For the tattoo, the design took a lot of time. I wanted to make something that looks like a Schengen Visa but with modifications. To make it fit with the back of a human being. I started drawing and gave my ideas to our graphic designer Benoit Musereau, he did a great job, and then on the set we had a make up artist, her name is Florence Depestele with the help of two other make up artists to put the tattoo on the back of Yahya, it was a very complicated process. Every time it took three hours to do and he had to be there early to have this long make up process on his back.
Of course, we can’t talk about Kaouther Ben Hania without saying these three words: Arab, woman, filmmaker. I apologize in advance, but as you know, they are part of your heritage—and they wouldn’t be if you were an “American male filmmaker”—you would just be a filmmaker. The exceptional thing about your film is that if I watched it, without knowing anything about you, I would assume it was a male filmmaker directing it! How do you reconcile your broad vision and ideas with the small box everyone tries to place you in, “woman from the MENA Region” filmmaker?

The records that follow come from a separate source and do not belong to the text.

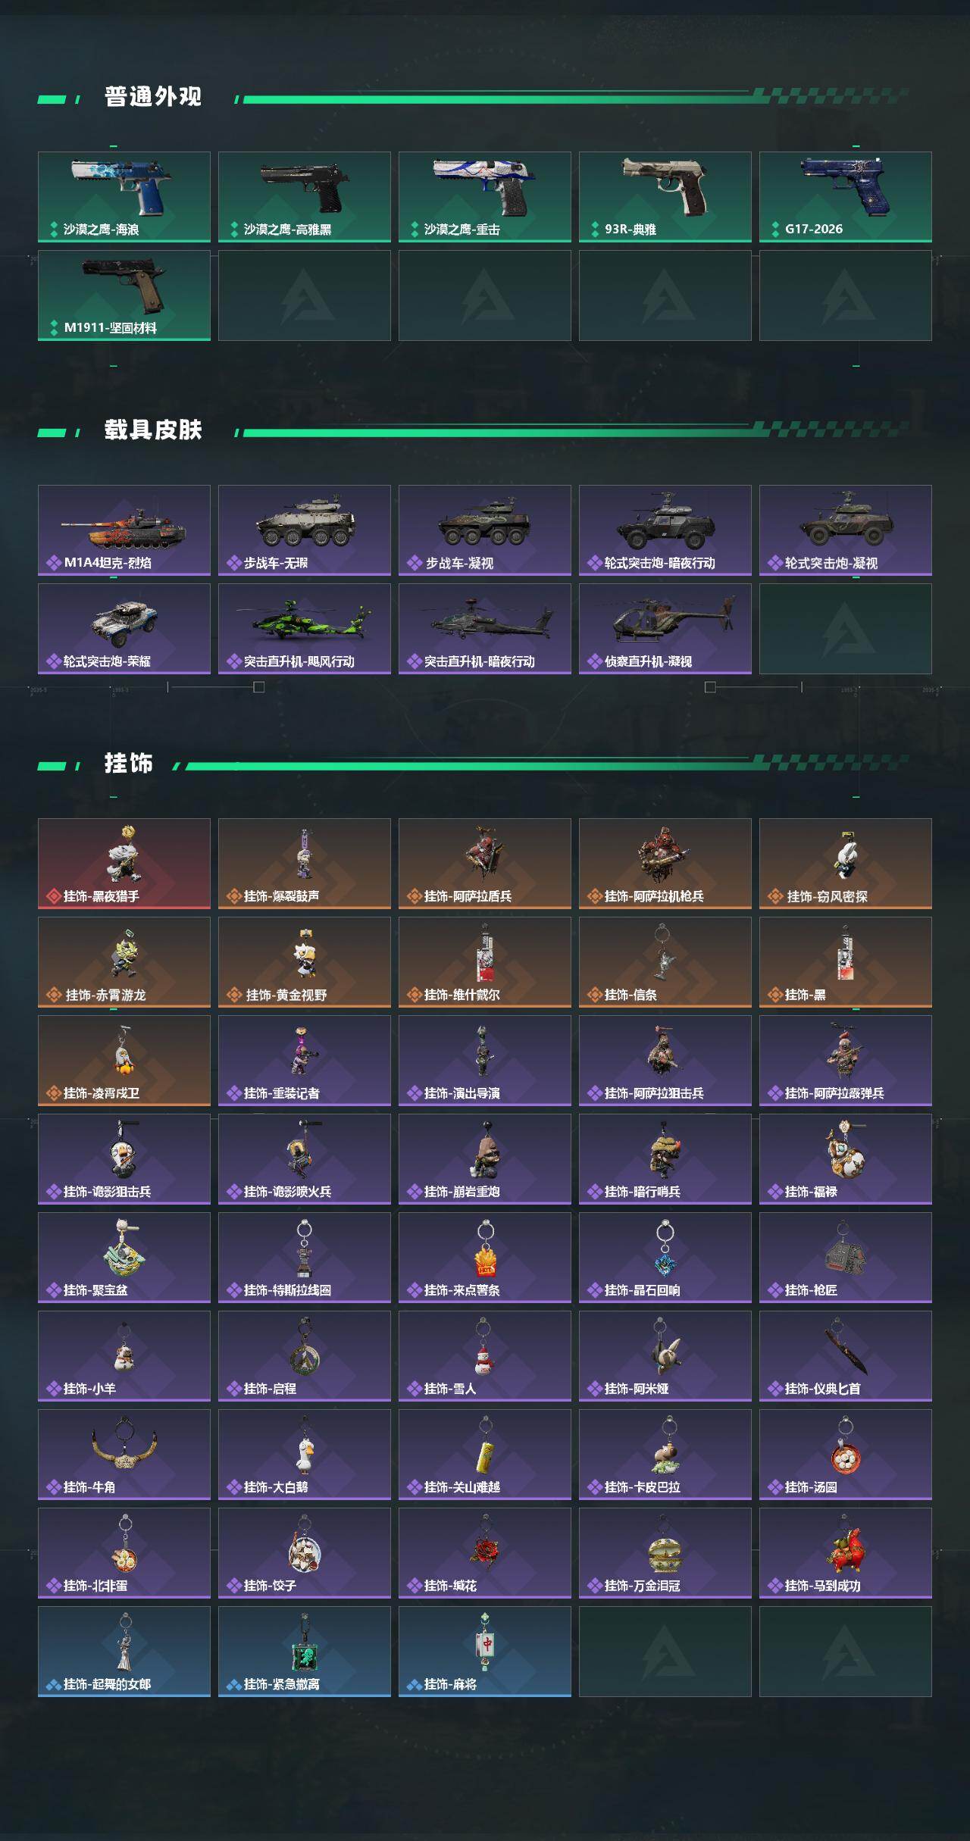Select the 轮式突击炮-荣耀 vehicle skin

tap(124, 629)
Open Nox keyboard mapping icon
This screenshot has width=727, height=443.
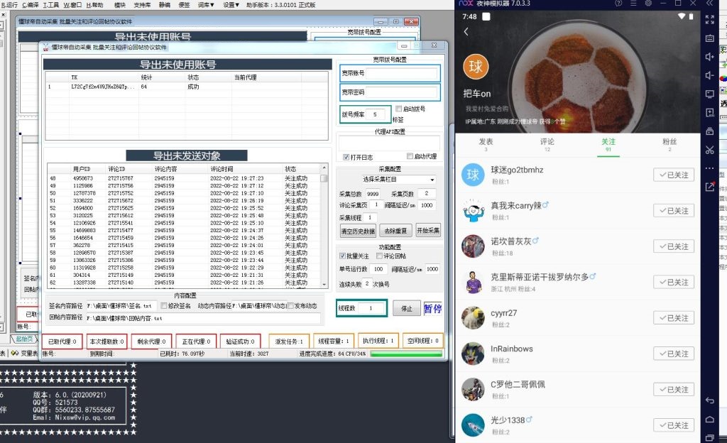[x=710, y=38]
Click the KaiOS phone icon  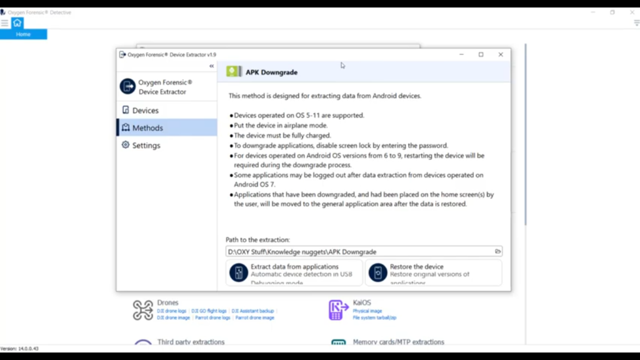(x=336, y=309)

This is so sweet [she gushes]. Personally, I believe that storytelling is not gender related. And since I’m not naive, I do know that it becomes about gender, skin color, and cultural background when you are financing a movie. Because giving you money to make a movie is such a risk, so people can come up with all the good reasons to say no. For financing this film, which as you say could have been a film made by a man, I faced a lot of prejudgment—like I’m not only Arab, I’m also African, I come from this North African, Muslim, Arab background, I’m a woman—so I have the entire package of some expectation of that box where people who finance cinema think I belong. I heard sentences like “it’s not what we expect from you,” or “it’s too international for you,” and even “what is your legitimacy to talk about contemporary art, do you really know about this? Because Tunisia isn’t known for having a contemporary art world…” You know, things like this which reduce you to this small box, and when I started writing this story, I never thought of these issues. It’s only in the financing process that the issue of trust came up. Am I trustworthy? It was a very complicated journey to finance this movie.

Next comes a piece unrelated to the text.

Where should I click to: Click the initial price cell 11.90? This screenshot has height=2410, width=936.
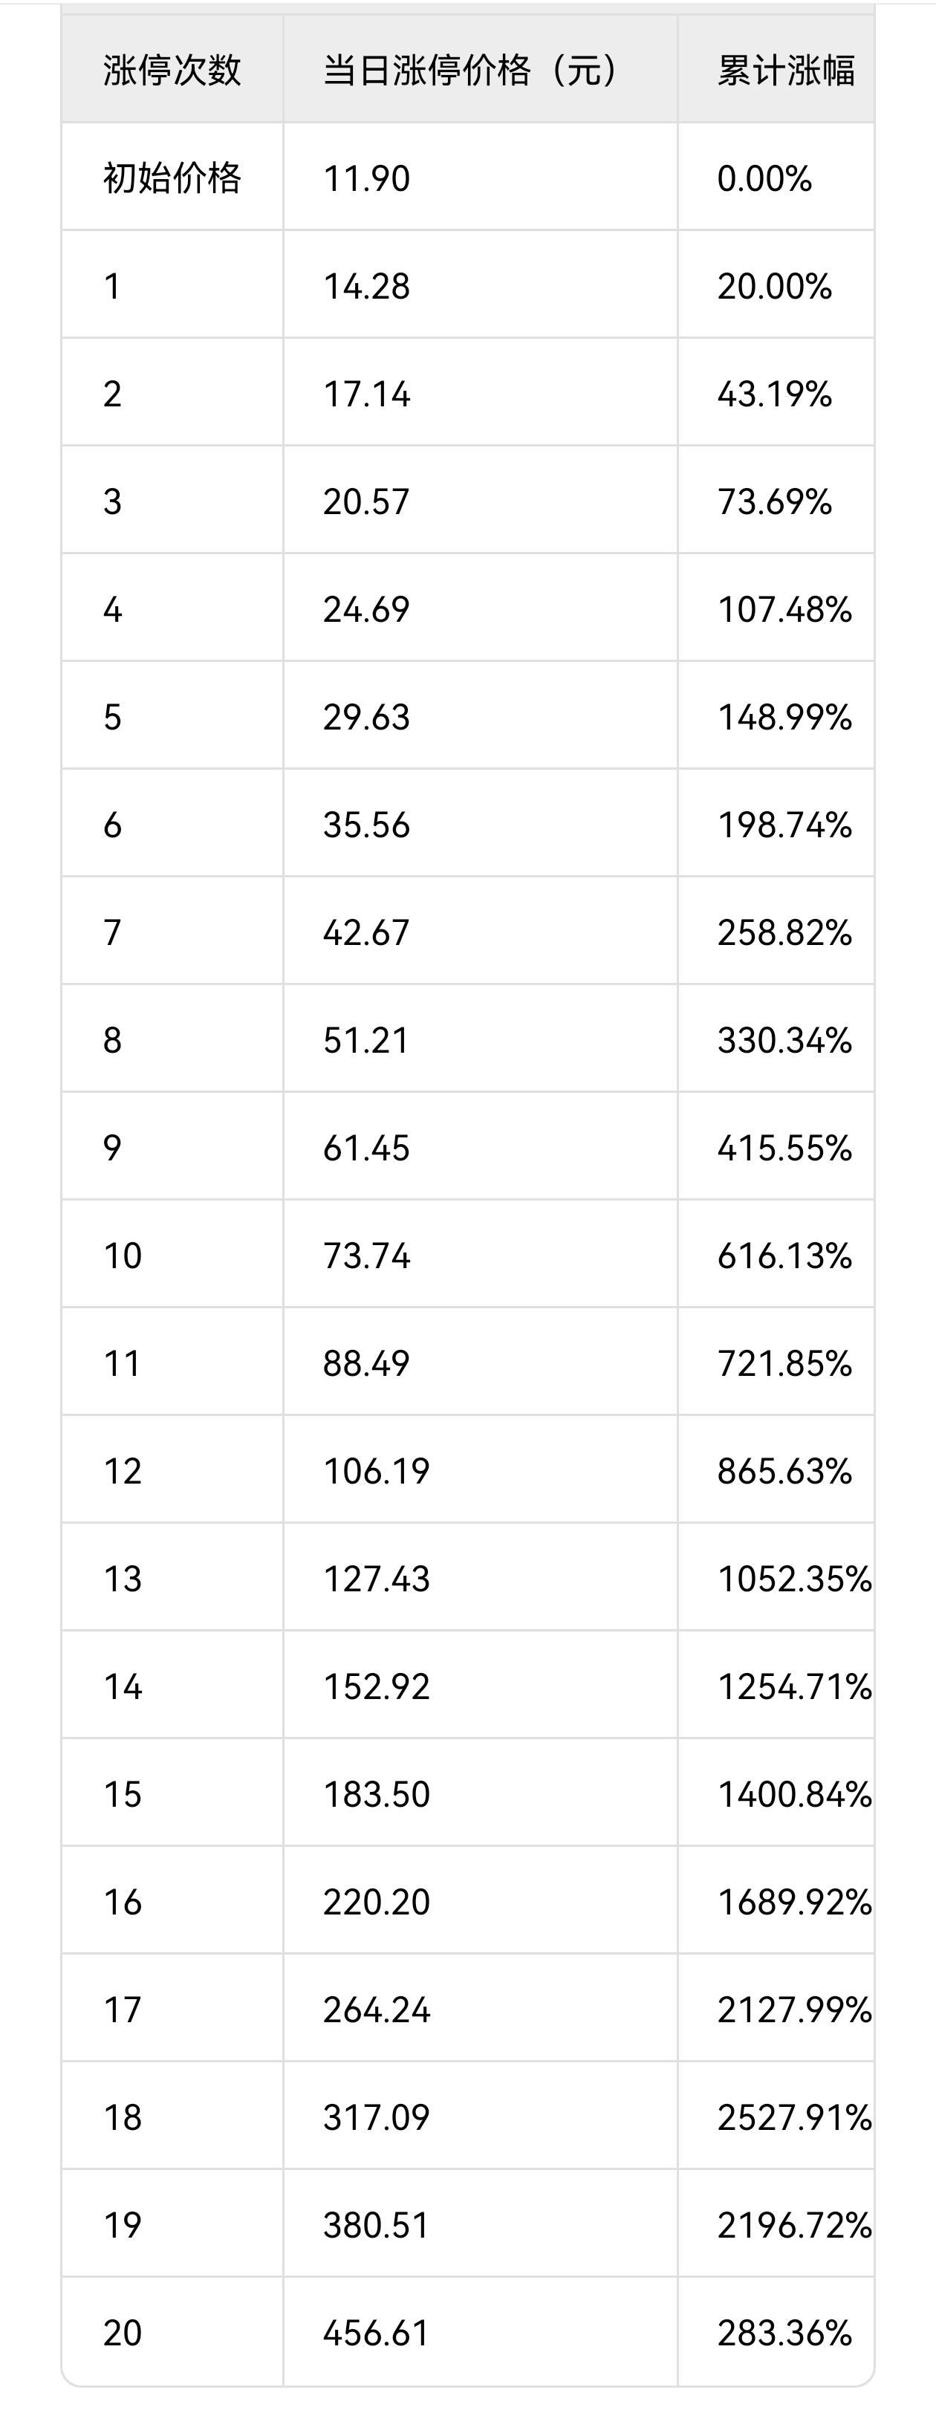pos(367,178)
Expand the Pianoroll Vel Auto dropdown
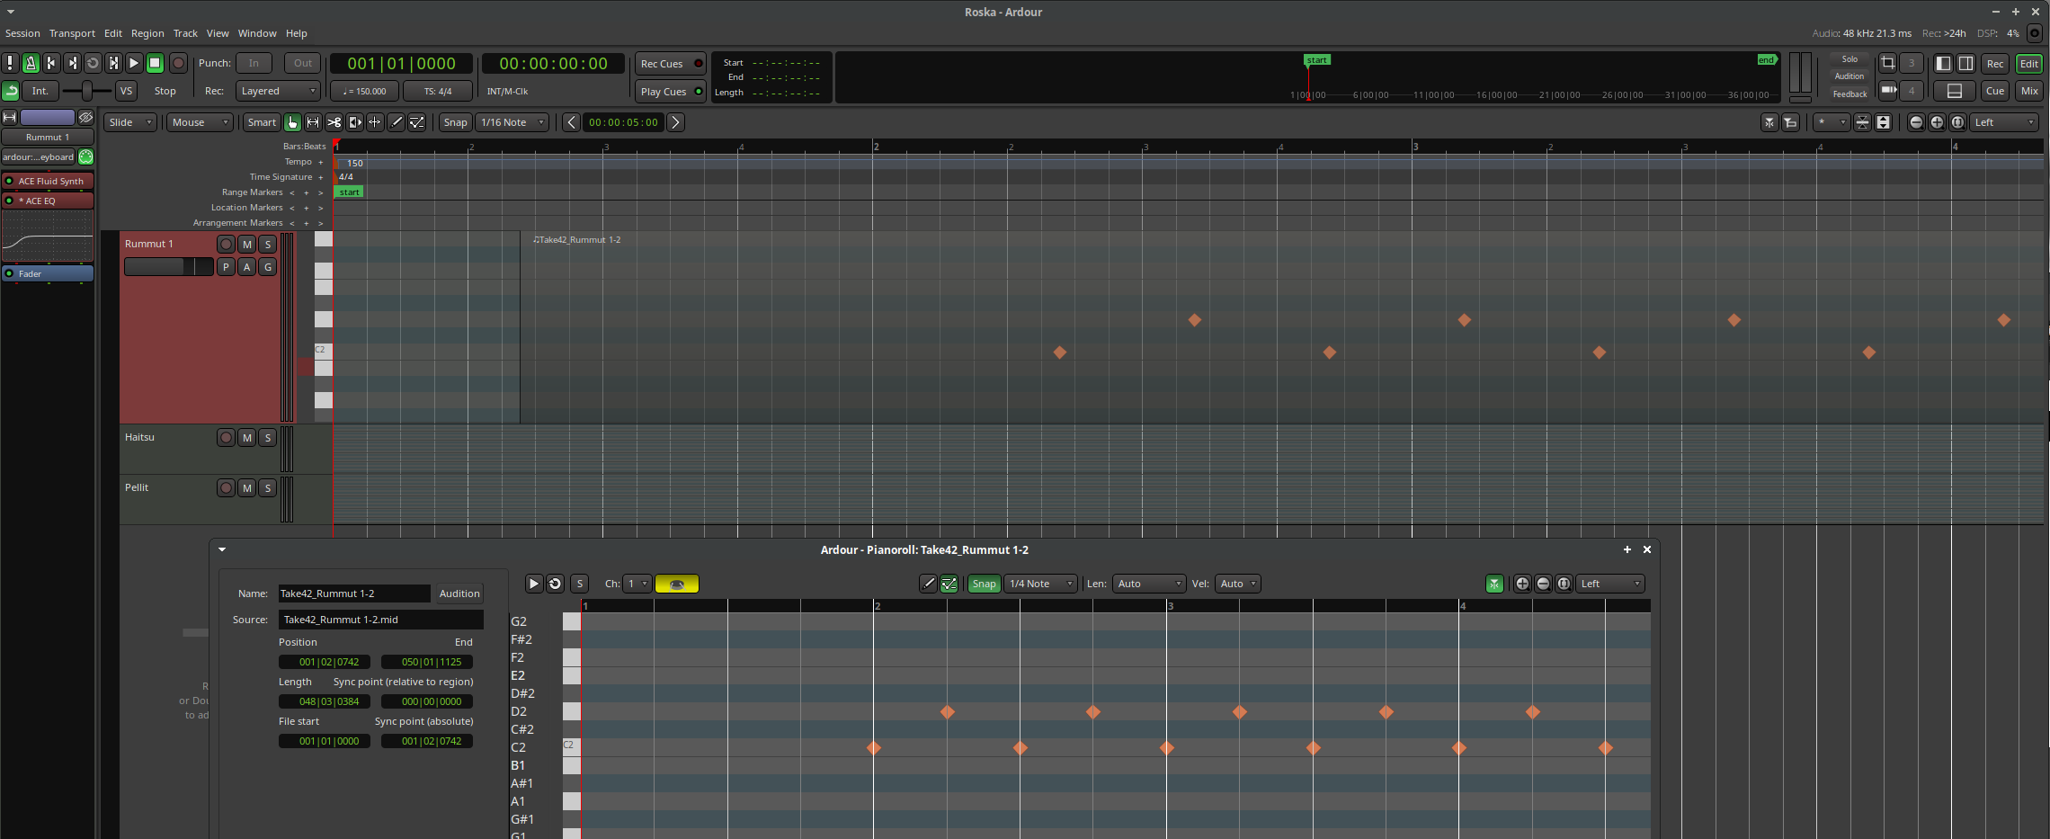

As a woman director, with all the other things I mentioned, you have to work double, to convince double, you have to fight double and you have to prove yourself double. It was a hard journey. It became a personal goal to prove to people who didn’t want to give me money that they were wrong. It’s crazy, because if I’d had another “profile” I wouldn’t feel this pressure to prove things. Things are changing but the shift is very slow. Yet it’s coming, I think.
Finally, what would you like your audience to take away from the film?
It’s a hard question, because you can’t impose anything on an audience. When I make a movie, my first obsession is the audience, because I’m not making movies for my family or my friends. I’m doing movies for everybody, so I want the audience to be engaged in the story. But I can’t tell them what to think since audiences are so diverse. My hope is that they identify with the character and understand his feelings and when they finish the movie they have another insight and another understanding of life. This is what I hope.
The Man Who Sold His Skin has been acquired by Samuel Goldwyn Film for upcoming U.S. distribution.